使用收集计数器并通过成员函数进行排序最常见的是,无论大小,我得到的时间几乎为0秒:

import nltk
nltk.download('punkt')


from operator import itemgetter
from collections import Counter
import time
t = "Lorem ipsum dolor sit amet, consectetur adipiscing elit, sed do eiusmod tempor incididunt ut labore et dolore magna aliqua. Ut enim ad minim veniam, quis nostrud exercitation ullamco laboris nisi ut aliquip ex ea commodo consequat. Duis aute irure dolor in reprehenderit in voluptate velit esse cillum dolore eu fugiat nulla pariatur. Excepteur sint occaecat cupidatat non proident, sunt in culpa qui officia deserunt mollit anim id est laborum. Curabitur pretium tincidunt lacus. Nulla gravida orci a odio. Nullam varius, turpis et commodo pharetra, est eros bibendum elit, nec luctus magna felis sollicitudin mauris. Integer in mauris eu nibh euismod gravida. Duis ac tellus et risus vulputate vehicula. Donec lobortis risus a elit. Etiam tempor. Ut ullamcorper, ligula eu tempor congue, eros est euismod turpis, id tincidunt sapien risus a quam. Maecenas fermentum consequat mi. Donec fermentum. Pellentesque malesuada nulla a mi. Duis sapien sem, aliquet nec, commodo eget, consequat quis, neque. Aliquam faucibus, elit ut dictum aliquet, felis nisl adipiscing sapien, sed malesuada diam lacus eget erat. Cras mollis scelerisque nunc. Nullam arcu. Aliquam consequat. Curabitur augue lorem, dapibus quis, laoreet et, pretium ac, nisi. Aenean magna nisl, mollis quis, molestie eu, feugiat in, orci. In hac habitasse platea dictumst."

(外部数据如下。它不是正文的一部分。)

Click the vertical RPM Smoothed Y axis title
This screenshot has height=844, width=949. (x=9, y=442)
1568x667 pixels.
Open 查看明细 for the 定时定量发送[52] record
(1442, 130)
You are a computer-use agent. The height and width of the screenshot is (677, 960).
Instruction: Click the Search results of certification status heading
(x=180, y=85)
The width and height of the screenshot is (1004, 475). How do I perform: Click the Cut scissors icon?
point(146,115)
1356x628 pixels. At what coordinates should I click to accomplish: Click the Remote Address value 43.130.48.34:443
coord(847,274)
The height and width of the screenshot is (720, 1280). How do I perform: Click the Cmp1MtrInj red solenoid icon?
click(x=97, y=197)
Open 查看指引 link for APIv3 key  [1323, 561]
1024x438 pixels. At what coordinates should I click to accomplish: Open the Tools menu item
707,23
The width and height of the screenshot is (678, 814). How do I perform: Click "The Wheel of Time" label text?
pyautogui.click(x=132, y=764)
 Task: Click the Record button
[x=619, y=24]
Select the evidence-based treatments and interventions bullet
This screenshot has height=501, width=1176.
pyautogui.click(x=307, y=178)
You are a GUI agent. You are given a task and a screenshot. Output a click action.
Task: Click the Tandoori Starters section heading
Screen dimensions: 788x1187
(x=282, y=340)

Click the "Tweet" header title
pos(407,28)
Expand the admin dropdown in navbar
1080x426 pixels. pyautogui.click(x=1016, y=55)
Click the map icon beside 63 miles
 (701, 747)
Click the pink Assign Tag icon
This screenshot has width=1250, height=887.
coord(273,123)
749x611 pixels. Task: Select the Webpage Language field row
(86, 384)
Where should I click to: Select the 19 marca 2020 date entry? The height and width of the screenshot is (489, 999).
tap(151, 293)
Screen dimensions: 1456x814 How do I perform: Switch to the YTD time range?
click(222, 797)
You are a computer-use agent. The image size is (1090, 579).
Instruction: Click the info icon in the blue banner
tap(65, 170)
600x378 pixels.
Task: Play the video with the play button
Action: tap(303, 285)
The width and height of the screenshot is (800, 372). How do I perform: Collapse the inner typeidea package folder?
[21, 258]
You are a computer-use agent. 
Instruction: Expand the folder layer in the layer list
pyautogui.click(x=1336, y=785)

unigrams = nltk.word_tokenize(t.lower())

for size in range(1, 5):

    unigrams = unigrams*size

    start = time.time()

    unigram_freqs = [unigrams.count(word) for word in unigrams]    
    freq_pairs = set((zip(unigrams, unigram_freqs)))
    freq_pairs = sorted(freq_pairs, key=itemgetter(1))[::-1]

    end = time.time()

    time_elapsed = round(end-start, 3)

    print("Slow Runtime: " + str(time_elapsed) + "s for " + str(size) + "x the size")

    start = time.time()
    a = Counter(unigrams).most_common()
    #print(a)
    end = time.time()

    time_elapsed = round(end-start, 3)

    print("Fast Runtime: " + str(time_elapsed) + "s for " + str(size) + "x the size")
慢速运行时间:1倍大小为0.003s

快速运行时间:1倍大小为0.0秒

运行速度慢:0.006s为2倍大小

快速运行时间:0.0s为2倍大小

运行速度慢:0.157s,尺寸为3倍

快速运行时间:0.0s,大小为3倍

运行速度慢:1.891s为4倍大小


快速运行时间:4倍大小时为0.001s

为什么不使用计数器?为什么不使用计数器?不考虑时间>不考虑大小?不考虑时间>不考虑大小?